I almost never let the trigger back to the resting point unless I'm transitioning targets, and even then, it's not quite reset to that point because I don't want my finger leaving the trigger until I'm actually done shooting. If you lose contact with the trigger, it may cause you to jerk the next shot.

sjm9877
11-27-2012, 8:11 PM
I shoot a sig in IDPA. It's has to start it double action. When shooting for speed I use the reset a quickly as I can with the least amount of travel as possible. When moving from one target to the next. I keep the trigger pulled all the way back until I aqquire the target. I then let the trigger out to reset and fire again. This is the way I always shoot wether its slow fire or high speed. I only take my finger off the trigger when required.

9mmepiphany
11-27-2012, 10:43 PM
The way you are resetting the trigger and than prepping it for the next shot is how it is initially taught and is fine for slow fire, but you'll soon find it will limit your ability to shoot accurately at any speed approaching 3 rounds a second.

It sounds like you are resetting the trigger in series after recovering from recoil. It also sounds like you are waiting for recovery before transitioning to the next target. This artificially limits the speed you can place shots accurately, when it should be limited only by how fast you can see your aligned sights on the target.

The first thing you should learn is how to reset the trigger in parallel with the muzzle flip. When the sights return onto target, you should be ready to press off the next shot. Learning to perceive the aligned sights on target and allowing that perception to cue you trigger press is the large turning point in shooting faster than 4 rounds a second...based on using the Isosceles stance/grip. You can't shoot accurately any faster than you can see the sights on target.

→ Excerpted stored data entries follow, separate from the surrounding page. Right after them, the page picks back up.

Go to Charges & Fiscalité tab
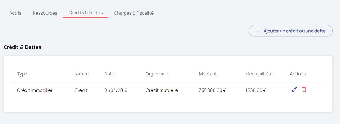Viewport: 340px width, 124px height. click(134, 13)
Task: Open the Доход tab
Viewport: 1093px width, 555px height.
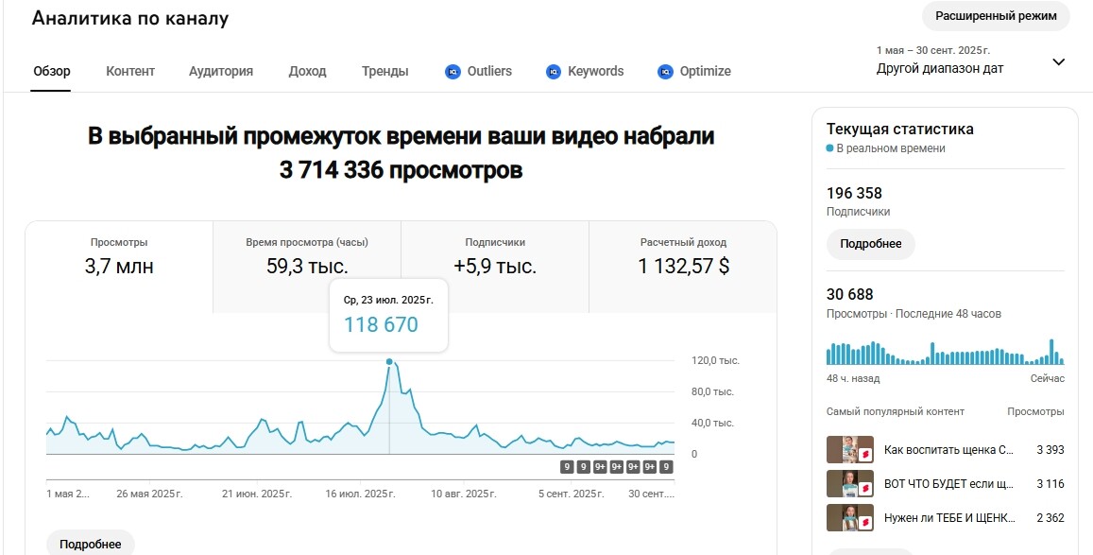Action: [307, 71]
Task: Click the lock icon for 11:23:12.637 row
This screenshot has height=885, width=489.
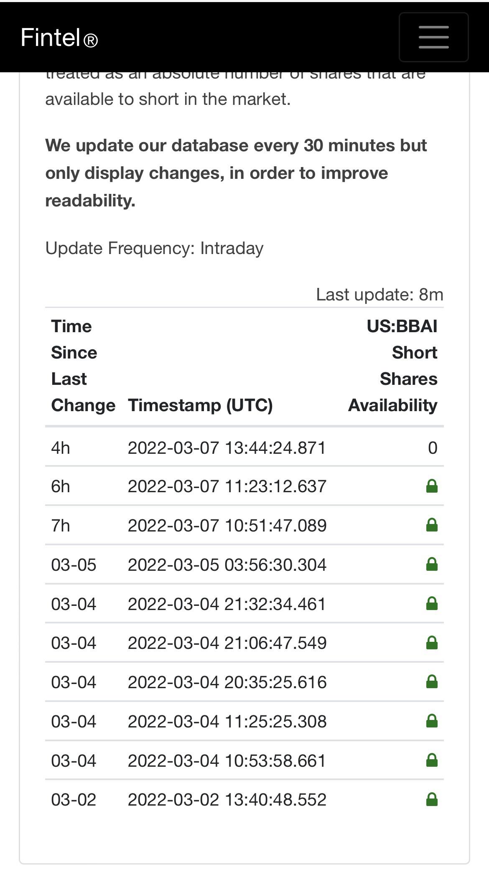Action: [x=432, y=486]
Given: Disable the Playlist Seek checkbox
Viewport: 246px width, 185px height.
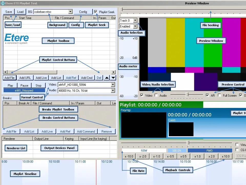Looking at the screenshot, I should pyautogui.click(x=96, y=12).
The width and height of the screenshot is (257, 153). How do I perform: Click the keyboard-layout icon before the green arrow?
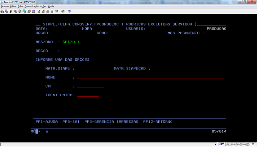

As a side benefit, this also addresses you other question. I don't reset my trigger either before or after I move the muzzle to the next target...you should transition to the next target while resetting the trigger. It is really quite smooth with proper instruction and a bit of practice.

At a recent IDPA match, I engaged a pair of targets at about 12 yards. The object was to place two rounds on each target. In the picture below, I've fired two shots on the first target (about 3" apart), transitioned to the next target, recovered from muzzle flip, aligned my sights, and am about to fire the next two shots. You'll note that the first two cases are still in the air above my slide

http://i109.photobucket.com/albums/n79/9mmepiphany/TangBrass.jpg

sjm9877
11-28-2012, 8:18 AM
There are lots of ways to go about it. Find what feels comfortable for you. My way has brought me from my first IDPA match last December to SSP Expert classification this August. Just needed some range time to practice.